● Word and item position data:
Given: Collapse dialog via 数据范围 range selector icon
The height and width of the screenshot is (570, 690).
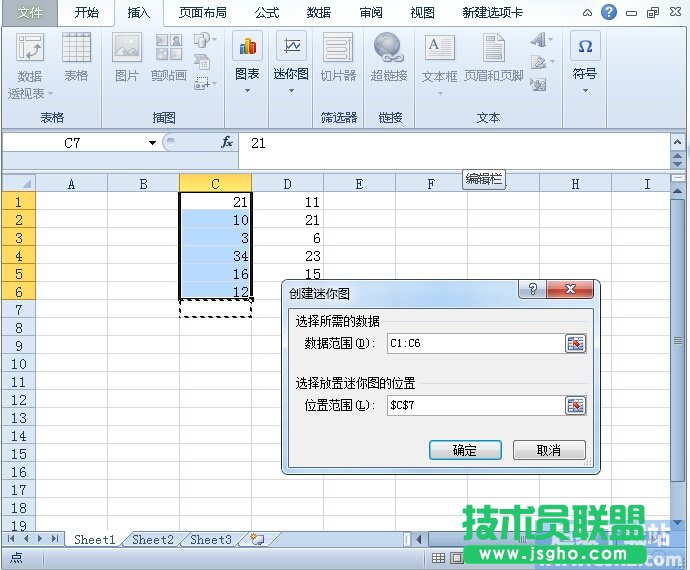Looking at the screenshot, I should [575, 344].
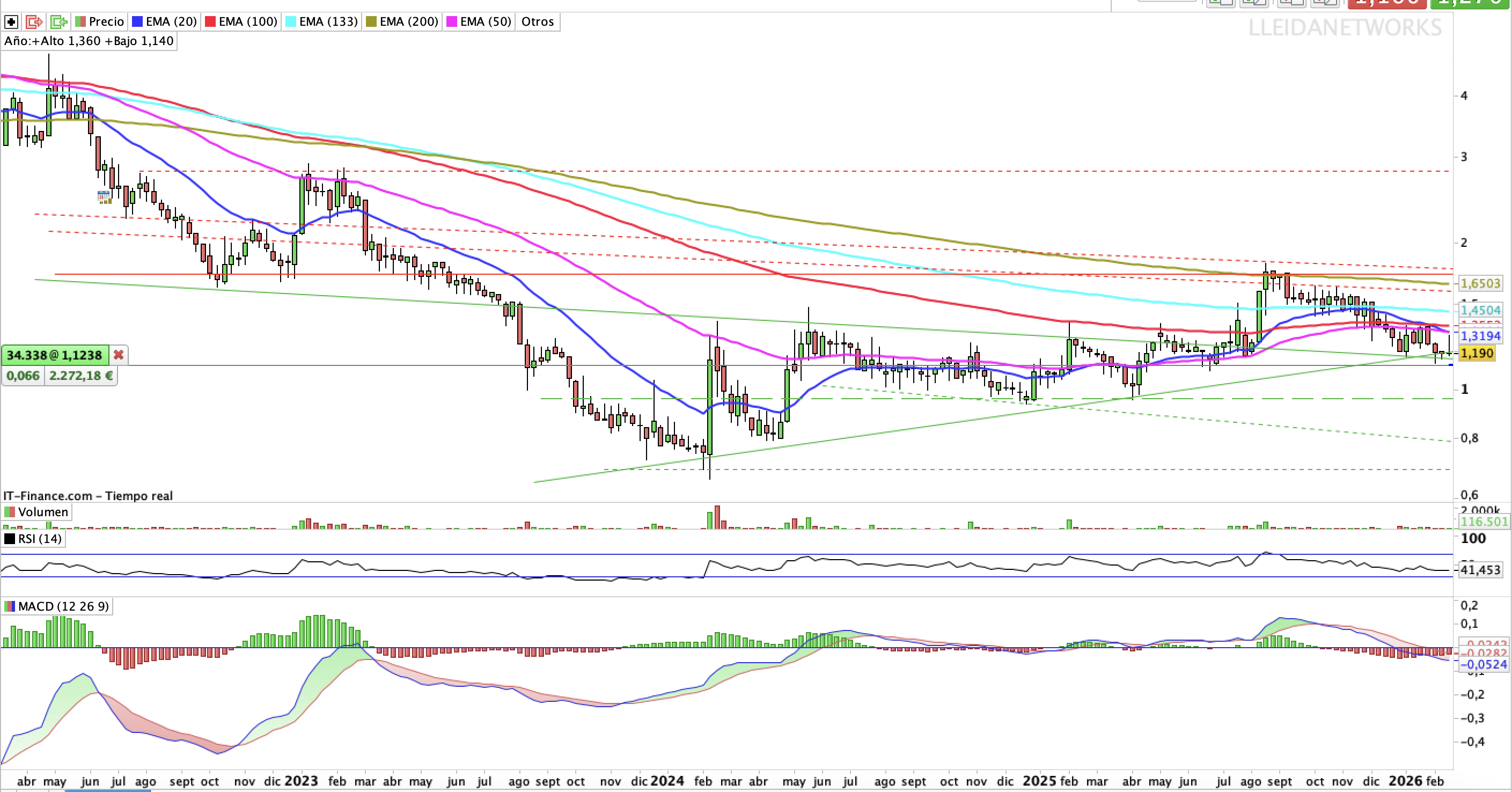This screenshot has height=792, width=1512.
Task: Click the Volumen legend candlestick icon
Action: click(10, 512)
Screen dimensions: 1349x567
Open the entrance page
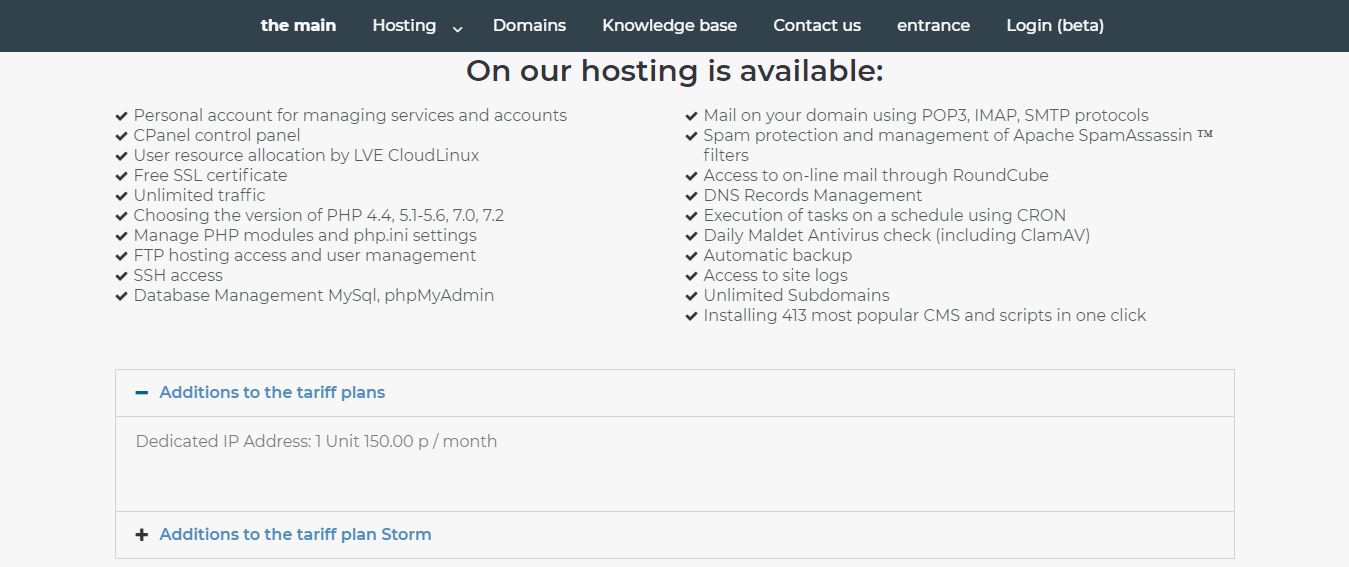(x=933, y=26)
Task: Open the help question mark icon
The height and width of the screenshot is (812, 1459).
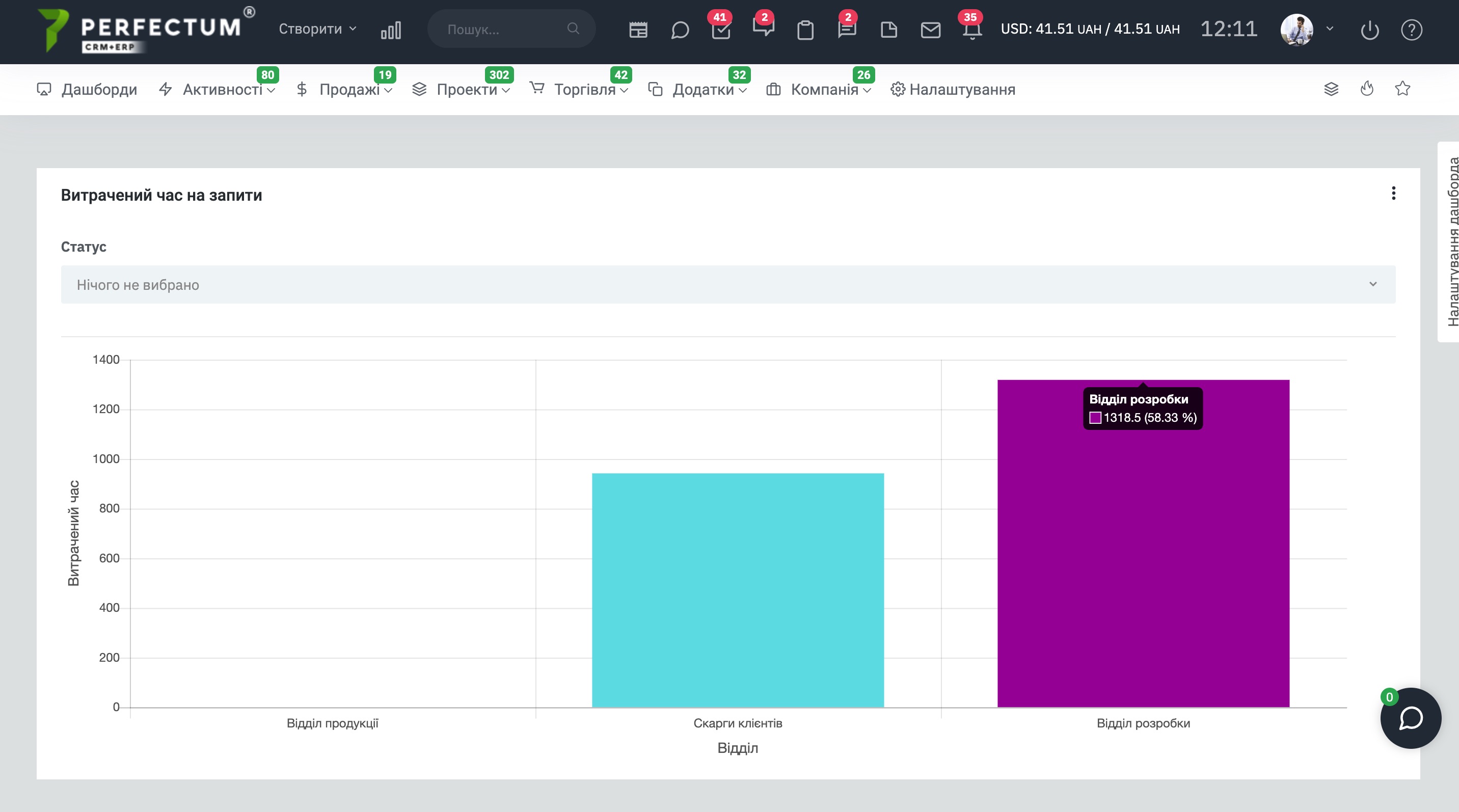Action: point(1412,30)
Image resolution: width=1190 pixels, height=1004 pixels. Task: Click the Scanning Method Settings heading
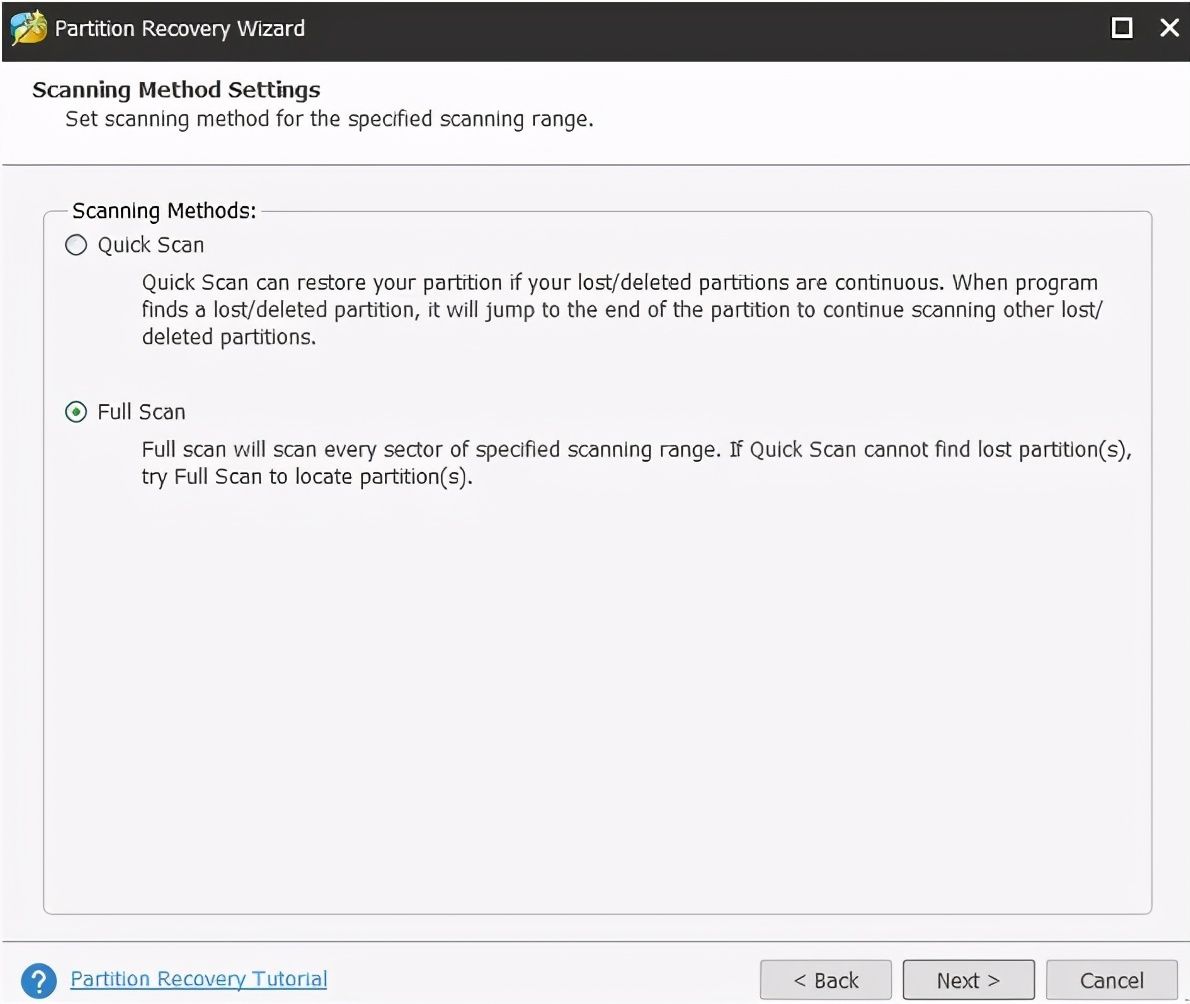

● TO DO: Can you print the listing above again, line for line and unchanged, with the pictures left out?

● SOLVED PROBLEM:
Given: Collapse dialog via 数据范围 range selector icon
The height and width of the screenshot is (570, 690).
Looking at the screenshot, I should [575, 344].
This screenshot has height=792, width=1512.
Task: Click the Volumen legend candlestick icon
Action: click(10, 512)
Screen dimensions: 1349x567
Open the entrance page
(x=933, y=26)
Task: Open the help question mark icon
The height and width of the screenshot is (812, 1459).
Action: point(1412,30)
Image resolution: width=1190 pixels, height=1004 pixels. Task: Click the Scanning Method Settings heading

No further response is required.